第130話
天空城に足を踏み入れた僕は、その意外な光景を見てなんと言えばいいかわからなかった。
ビルの様なものが見えたことは雑誌を見て知っていた。だが、その他の建造物は見たことが無かった。勝手にSFチックなものを想像していたのだが、実際は普通の家やお店の様なものが並んでいた。
そんな普通の町並みには似合わない西洋風の城が奥に見える。おそらくあれが本当の天空城なんだろう。城というにはこの風景は生活感が溢れすぎている。
住居や雑貨屋、公園のような場所まであるようで、本当に登下校中の道のりと変わらない。せっかくの未到達領域なのに情緒もへったくれも無いじゃないか。そう思いながらとりあえずは城を目指して歩いていた。
普通だった街並みも、中心である城に近づくにつれて様変わりを始めた。見たことのない建築様式や、道の上を通る透明な水路。二メートルを超えるであろう玄関を持つ家や、ツリーハウス等々。言うなれば多種族向けに町並みが整えられていた。
やっとそれっぽくなってきた町の中を歩く事数分。僕は見えない壁に行く手を阻まれた。
「…………?通れないんだけど」
何をやっても効果は無い。もし向こう側から今の僕を見れるならプロ顔負けのパントマイムを披露している事だろう。
見えない壁を触っていると、警告音と共に目の前にウィンドウが表示された。
「必要条件未達。侵入不可領域い?」
せっかくここまで来たというのに、何もないまま引き返せという事か?目の前にあるのに?
「冗談じゃない。こんな壁無理やりにでも—————————」
最後まで言いかけて、僕は口を閉ざした。目標を達成するでもなく、謎を解くでもなく、無理やり破壊しようとしたという事実に頭を抱える。
余計に早く解決方法を探したくなったが、結局ここにいても始まらない。とにかく他を見て回って何もなければもう一度考えればいい。何もしないよりは行動したほうが百倍ましなのだ。そろそろあんぱんさんたちも行動を始めている頃だろう。何か分かったかもしれないし、一度合流をしてみることにした。
来た道を引き返しながら、もしここが空振りだった時の事を考える。何もなければ、今まで通りの旅は難しくなるだろう。強い力を制御できないんじゃ意味がない。

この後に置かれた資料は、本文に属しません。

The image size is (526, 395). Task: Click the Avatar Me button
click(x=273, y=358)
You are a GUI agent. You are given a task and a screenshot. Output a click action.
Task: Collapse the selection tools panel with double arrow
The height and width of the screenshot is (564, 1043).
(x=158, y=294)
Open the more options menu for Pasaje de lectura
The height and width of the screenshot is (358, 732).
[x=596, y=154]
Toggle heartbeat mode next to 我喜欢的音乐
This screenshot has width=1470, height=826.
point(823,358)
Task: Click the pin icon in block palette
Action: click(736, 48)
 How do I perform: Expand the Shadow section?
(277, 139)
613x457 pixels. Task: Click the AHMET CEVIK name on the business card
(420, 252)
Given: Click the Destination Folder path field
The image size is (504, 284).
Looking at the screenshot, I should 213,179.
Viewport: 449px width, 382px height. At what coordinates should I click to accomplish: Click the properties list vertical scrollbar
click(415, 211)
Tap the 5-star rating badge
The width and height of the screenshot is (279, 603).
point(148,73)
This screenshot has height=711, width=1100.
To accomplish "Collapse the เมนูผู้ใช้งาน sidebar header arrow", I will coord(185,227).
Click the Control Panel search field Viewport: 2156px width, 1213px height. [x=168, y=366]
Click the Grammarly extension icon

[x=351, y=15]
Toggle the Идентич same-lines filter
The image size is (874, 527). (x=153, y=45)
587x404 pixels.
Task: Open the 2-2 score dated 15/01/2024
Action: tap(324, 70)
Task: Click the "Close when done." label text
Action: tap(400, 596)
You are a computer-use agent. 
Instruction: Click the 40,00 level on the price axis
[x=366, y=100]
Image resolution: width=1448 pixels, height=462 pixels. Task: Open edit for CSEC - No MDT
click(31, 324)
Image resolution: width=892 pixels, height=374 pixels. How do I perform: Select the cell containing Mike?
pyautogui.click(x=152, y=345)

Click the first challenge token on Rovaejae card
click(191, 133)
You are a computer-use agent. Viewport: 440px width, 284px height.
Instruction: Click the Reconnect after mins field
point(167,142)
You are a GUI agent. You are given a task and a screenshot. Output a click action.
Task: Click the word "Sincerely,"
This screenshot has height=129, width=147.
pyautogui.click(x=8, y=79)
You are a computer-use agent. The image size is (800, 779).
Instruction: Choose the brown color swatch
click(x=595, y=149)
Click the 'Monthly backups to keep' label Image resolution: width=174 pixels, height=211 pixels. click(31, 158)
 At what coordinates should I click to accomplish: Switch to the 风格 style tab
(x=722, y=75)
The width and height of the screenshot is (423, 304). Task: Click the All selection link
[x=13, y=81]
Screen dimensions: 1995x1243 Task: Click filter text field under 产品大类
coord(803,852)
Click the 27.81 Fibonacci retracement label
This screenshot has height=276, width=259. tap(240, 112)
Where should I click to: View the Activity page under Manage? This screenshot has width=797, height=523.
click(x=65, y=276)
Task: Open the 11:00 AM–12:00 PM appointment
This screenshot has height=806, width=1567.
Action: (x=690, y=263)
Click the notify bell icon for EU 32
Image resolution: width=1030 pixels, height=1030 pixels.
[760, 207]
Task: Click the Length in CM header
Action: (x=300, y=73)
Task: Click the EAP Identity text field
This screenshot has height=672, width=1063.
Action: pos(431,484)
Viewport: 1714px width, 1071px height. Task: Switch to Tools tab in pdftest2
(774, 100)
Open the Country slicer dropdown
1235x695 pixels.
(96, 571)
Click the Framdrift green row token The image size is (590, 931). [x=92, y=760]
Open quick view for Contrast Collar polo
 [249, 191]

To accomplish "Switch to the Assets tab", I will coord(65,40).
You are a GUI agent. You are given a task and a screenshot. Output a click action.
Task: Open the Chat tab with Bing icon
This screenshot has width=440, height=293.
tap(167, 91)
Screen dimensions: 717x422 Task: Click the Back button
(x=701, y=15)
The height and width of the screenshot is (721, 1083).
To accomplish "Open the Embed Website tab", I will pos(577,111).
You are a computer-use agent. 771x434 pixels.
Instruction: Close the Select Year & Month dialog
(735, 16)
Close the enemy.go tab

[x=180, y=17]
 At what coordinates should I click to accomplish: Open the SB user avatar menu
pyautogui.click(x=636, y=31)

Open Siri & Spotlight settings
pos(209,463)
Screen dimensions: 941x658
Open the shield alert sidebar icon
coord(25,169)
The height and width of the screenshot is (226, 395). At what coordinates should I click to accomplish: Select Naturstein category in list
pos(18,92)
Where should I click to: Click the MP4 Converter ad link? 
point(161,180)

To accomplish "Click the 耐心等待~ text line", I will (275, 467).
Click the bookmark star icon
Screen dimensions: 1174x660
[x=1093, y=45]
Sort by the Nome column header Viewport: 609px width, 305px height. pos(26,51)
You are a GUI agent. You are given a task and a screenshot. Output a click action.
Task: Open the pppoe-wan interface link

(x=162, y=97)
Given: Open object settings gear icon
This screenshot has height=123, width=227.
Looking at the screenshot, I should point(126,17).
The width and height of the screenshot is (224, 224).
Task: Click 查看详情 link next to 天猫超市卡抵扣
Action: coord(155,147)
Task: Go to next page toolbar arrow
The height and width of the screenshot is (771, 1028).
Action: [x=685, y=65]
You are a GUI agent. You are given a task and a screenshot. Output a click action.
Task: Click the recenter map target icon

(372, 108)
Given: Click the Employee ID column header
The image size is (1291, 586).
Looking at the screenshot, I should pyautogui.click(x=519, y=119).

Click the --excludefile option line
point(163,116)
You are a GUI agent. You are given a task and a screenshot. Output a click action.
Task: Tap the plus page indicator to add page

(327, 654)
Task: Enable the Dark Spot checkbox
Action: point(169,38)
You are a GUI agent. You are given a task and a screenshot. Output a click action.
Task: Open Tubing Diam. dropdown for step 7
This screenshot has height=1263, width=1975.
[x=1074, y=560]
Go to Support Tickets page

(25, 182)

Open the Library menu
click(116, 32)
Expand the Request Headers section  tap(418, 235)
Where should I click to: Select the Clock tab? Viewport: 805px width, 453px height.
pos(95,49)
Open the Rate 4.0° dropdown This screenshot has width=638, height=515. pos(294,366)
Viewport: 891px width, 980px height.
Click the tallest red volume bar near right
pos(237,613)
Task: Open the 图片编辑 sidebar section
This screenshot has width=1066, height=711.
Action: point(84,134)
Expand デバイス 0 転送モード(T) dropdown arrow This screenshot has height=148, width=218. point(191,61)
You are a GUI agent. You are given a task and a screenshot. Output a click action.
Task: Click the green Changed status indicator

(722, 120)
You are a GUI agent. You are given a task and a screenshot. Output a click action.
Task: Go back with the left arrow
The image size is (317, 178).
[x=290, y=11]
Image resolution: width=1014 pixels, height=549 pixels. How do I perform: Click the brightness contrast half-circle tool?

だが、かといって旅を諦めるのかと言われると話が変わってくる。
「もっとよく考えないとな」
弱音を吐きそうになった口を手で覆い、とりあえずは前向きに考えることにした。暗い気分の時は暗いことが寄ってくる。少しでも明るい方が運が味方になると思っているし、今までも実際そうだった。諦めなければ最後には何とか解決できたんだ。これからもそうやっていけばいい。
一発自分に活を入れ、少し赤くなった頬のままあんぱんさんたちと合流した。